The Vietnam Association for Victims of Agent Orange/Dioxin shares the pain of Agent Orange victims in the U.S. and in other countries.  VAVA wholeheartedly supports justice and compensation for ALL victims of Agent Orange!

Vietnamese Agent Orange victims have been the subject of the most intensive spraying of Agent Orange in the world.  VAVA believes that the corporations, that manufactured the Agent Orange without regard to the health consequences, and the U.S. government, which used it, are responsible for helping to alleviate the tragic effects of this toxic chemical upon the land and people of Vietnam. 

We are thankful for the assistance and aid given by U.S. veterans groups and humanitarian organizations!  Many veterans have built and equipped clinics and rehabilitation centers, donated wheelchairs, volunteered their time and contributed funds.  These kind hearted American people have taken the lead in extending a hand of friendship to Vietnamese victims.
However, the U.S. chemical manufacturers have yet to follow the lead of the American people.

They have denied any responsibility for their toxic product.  VAVA brought suit in federal court against these companies under U.S. and international law.  The case was dismissed by the Court of Appeals and a petition for hearing en banc is currently pending in this Court of Appeals.

Last year, for the first time, the United States Congress appropriated $3 million, “for environmental remediation of dioxin storage sites and to support health programs in communities near those sites.”  This is a positive step in healing the wounds of war for Agent Orange victims. 

Vietnamese Agent Orange victims living near these “hot spots” are eagerly awaiting for the truly significant contributions from the U.S side to make a real difference in their lives.  VAVA hopes that the funds will be allocated according to the needs of the victims, in a direct and effective manner, and will be happy to assist in coordination.

Conclusion

The needs of Vietnam’s Agent Orange victims are great and time is running out.  Fifty years since Agent Orange was sprayed over the people and land of Vietnam this human tragedy continues unabated.  Those who survive seek redress for the anguish that is befalling several generations of their offspring.  They hope that the forgotten responsibility will now be remembered and acted upon!

The Vietnam Association for Victims of Agent Orange/Dioxin earnestly hopes that the United States Congress and government will continue to provide assistance to Vietnam’s more than three million Agent Orange victims.
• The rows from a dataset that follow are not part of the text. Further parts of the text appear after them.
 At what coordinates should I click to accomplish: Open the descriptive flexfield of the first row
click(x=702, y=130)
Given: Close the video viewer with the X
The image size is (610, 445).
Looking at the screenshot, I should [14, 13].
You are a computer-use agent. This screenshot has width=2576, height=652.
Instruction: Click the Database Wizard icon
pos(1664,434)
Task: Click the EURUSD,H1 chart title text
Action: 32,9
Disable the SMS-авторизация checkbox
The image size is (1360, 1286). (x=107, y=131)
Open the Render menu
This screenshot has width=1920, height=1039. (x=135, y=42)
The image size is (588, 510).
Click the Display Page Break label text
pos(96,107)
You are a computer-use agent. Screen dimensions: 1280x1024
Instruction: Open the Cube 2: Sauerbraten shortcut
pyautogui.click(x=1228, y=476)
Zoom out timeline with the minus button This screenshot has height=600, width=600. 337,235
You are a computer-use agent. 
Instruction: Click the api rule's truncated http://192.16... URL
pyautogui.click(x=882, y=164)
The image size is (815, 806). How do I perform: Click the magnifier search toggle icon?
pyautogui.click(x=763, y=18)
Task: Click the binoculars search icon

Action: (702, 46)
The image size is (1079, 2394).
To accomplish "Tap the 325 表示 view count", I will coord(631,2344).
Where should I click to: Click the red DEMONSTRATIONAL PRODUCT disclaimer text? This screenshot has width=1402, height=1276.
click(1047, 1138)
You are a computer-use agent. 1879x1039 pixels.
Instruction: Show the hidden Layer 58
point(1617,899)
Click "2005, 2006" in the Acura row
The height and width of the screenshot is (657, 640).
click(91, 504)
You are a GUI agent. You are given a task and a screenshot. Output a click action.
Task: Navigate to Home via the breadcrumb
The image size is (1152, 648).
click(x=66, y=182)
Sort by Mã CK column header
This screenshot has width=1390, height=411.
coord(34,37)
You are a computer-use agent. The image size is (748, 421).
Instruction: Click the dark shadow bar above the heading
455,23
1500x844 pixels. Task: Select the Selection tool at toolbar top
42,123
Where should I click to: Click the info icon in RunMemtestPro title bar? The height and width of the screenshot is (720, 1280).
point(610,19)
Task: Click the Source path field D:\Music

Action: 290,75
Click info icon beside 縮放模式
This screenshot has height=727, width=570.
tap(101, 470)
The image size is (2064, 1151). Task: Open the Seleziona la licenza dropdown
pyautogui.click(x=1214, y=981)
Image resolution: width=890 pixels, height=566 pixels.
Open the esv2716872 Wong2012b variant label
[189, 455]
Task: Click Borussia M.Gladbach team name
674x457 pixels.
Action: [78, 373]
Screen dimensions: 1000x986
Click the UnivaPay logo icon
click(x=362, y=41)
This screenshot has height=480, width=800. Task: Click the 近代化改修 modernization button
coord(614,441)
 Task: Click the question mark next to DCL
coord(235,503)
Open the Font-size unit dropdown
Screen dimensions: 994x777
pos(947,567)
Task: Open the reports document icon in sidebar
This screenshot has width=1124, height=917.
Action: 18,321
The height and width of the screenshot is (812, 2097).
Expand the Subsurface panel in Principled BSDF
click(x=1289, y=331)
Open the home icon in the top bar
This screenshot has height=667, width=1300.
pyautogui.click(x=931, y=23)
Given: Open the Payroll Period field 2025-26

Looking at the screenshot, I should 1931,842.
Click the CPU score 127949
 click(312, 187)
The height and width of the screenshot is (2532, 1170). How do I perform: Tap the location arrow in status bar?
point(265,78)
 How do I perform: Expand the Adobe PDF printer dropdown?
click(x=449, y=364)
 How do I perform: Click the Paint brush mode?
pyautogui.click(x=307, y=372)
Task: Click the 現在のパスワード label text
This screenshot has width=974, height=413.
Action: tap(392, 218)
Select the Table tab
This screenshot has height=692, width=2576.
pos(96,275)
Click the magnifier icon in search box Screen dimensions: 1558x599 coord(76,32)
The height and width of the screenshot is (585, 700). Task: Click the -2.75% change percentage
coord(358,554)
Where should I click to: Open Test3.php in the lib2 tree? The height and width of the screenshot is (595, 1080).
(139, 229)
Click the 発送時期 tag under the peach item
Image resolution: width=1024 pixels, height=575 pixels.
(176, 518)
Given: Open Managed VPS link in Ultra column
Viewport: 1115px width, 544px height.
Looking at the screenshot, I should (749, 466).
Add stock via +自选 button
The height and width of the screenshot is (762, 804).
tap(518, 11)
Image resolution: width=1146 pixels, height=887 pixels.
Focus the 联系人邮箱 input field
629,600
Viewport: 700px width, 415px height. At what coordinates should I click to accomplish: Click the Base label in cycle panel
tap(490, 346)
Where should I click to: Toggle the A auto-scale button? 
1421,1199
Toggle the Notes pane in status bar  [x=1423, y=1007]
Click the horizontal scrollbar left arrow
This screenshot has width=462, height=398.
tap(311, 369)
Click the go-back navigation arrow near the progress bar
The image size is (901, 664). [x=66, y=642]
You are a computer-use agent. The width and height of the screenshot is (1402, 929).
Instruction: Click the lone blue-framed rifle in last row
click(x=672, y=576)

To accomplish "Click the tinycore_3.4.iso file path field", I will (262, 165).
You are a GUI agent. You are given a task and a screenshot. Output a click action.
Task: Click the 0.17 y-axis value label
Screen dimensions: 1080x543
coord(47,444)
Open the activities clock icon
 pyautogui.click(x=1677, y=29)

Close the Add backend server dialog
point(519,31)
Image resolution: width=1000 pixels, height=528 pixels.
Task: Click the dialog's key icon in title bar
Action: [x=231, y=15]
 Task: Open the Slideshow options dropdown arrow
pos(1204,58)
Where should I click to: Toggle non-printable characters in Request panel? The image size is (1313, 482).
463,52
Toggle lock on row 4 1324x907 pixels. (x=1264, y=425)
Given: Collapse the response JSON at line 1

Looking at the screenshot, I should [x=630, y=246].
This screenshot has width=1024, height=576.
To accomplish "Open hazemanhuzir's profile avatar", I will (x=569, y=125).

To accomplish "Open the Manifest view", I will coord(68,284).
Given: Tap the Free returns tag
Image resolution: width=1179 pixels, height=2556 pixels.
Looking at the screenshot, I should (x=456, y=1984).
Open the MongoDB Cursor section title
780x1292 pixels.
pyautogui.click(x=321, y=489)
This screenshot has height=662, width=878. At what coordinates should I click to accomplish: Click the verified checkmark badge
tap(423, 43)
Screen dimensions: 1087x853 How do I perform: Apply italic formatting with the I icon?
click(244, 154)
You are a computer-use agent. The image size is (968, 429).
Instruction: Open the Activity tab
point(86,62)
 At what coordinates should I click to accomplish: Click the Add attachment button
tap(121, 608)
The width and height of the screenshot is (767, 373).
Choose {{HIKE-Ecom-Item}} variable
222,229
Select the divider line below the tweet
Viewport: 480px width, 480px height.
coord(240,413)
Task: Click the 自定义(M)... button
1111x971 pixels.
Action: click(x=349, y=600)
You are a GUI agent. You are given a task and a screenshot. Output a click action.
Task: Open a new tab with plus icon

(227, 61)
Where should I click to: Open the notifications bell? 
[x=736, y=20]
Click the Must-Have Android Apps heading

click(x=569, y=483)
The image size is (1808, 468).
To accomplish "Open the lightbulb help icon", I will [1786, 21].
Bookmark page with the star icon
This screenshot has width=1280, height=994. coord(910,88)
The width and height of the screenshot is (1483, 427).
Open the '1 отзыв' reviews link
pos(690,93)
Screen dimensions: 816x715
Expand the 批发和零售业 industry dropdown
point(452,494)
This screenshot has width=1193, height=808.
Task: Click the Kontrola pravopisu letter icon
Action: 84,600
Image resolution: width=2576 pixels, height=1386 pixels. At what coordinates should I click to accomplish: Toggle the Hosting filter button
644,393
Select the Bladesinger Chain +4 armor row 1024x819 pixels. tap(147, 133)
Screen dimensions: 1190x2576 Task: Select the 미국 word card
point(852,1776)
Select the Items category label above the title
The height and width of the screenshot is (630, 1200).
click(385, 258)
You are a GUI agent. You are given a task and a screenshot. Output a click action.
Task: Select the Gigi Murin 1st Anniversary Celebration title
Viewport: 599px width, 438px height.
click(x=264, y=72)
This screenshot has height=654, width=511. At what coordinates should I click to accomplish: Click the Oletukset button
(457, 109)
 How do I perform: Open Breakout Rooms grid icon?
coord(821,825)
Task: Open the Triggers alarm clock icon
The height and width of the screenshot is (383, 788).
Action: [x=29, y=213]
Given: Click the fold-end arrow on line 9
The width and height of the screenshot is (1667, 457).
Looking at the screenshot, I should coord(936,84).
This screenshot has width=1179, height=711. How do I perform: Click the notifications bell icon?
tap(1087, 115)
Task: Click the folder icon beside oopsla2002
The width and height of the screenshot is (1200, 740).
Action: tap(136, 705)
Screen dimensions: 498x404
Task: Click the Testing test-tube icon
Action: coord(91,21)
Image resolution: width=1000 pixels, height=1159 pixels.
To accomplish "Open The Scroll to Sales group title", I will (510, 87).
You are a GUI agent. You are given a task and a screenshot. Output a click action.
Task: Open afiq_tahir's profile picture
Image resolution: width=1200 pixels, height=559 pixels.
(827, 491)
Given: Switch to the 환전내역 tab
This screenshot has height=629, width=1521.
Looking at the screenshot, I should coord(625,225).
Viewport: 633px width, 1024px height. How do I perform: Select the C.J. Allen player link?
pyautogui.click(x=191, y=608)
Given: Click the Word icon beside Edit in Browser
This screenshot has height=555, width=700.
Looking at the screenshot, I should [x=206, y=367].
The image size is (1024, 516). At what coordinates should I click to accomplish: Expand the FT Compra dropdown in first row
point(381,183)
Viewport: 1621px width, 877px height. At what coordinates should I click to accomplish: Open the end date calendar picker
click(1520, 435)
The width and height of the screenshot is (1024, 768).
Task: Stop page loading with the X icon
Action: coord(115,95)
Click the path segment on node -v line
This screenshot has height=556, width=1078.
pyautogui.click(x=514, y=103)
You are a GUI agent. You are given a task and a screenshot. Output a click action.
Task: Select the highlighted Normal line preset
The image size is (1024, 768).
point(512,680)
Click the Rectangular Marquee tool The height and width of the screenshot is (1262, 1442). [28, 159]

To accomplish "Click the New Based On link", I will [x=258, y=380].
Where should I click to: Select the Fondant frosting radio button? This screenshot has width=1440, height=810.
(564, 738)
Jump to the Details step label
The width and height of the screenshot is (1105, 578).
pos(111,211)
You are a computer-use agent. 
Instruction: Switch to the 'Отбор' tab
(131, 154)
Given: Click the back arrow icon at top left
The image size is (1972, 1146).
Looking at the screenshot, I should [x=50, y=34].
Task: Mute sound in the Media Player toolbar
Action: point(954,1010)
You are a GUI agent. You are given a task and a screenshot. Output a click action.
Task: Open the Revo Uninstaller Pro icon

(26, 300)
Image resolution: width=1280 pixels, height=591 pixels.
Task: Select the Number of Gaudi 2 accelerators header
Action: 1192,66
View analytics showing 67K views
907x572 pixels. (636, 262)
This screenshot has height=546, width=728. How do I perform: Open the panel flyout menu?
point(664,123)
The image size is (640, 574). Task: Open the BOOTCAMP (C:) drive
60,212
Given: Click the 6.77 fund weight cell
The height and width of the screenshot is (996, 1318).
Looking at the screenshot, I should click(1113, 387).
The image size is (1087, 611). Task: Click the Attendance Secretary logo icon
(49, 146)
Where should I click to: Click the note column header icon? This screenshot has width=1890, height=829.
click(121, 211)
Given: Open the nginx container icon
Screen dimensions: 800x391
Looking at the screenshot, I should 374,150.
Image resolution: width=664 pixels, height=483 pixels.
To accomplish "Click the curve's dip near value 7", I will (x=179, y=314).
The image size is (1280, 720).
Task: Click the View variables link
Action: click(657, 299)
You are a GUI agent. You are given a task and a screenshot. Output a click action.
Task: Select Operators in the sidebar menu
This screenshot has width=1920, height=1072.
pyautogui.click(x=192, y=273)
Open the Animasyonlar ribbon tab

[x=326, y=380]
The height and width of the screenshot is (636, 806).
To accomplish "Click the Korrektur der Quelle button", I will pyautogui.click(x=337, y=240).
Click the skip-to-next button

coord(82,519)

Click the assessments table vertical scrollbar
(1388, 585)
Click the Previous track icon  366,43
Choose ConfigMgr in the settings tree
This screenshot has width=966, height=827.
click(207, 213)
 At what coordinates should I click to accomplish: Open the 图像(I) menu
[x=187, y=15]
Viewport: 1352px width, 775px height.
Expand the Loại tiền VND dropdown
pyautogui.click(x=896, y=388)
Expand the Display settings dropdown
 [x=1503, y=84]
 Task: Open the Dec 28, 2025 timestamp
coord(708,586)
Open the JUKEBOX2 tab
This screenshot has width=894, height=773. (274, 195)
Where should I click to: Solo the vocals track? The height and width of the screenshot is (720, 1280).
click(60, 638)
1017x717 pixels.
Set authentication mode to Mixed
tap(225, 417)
We believe that providing such assistance as will enable our members to significantly improve their lives is an important part of the improving relations between our two countries. We believe that helping the victims and remediating the environmental effects of Agent Orange is in accordance with the humanitarian tradition of the American people.

VAVA looks forward to working with this Committee and with all of the members of Congress to address this issue in the future.

Arnold Schecter, MD, MPH

Professor, Environmental and Occupational Medical Sciences
University of Texas School of Public Health, Dallas Regional Campus,
Dallas, Texas

I am a Professor of Environmental and Occupational Health Sciences at the University of Texas, Dallas Campus, and have done public health research on Agent Orange and dioxins in Vietnam, Laos, and Cambodia since 1984 on 25 occasions. My research  is almost exclusively on dioxins which are the toxic contaminant of Agent Orange. I have also done research on Agent Orange and American Vietnam veterans.

Our findings, working with Vietnamese, German, American, Canadian and Finnish scientists, show  that the dioxin contaminant of Agent Orange, the most toxic of the dioxins, 2,3,7,8-TCDD or TCDD, is still present in some areas of Vietnam in soil, sediment, food, wildlife and people. Most of Vietnam is free of Agent Orange contamination but elevated levels in food have produced high levels in blood and milk of some Vietnamese, from current food intake, not only from Agent Orange sprayed in the past.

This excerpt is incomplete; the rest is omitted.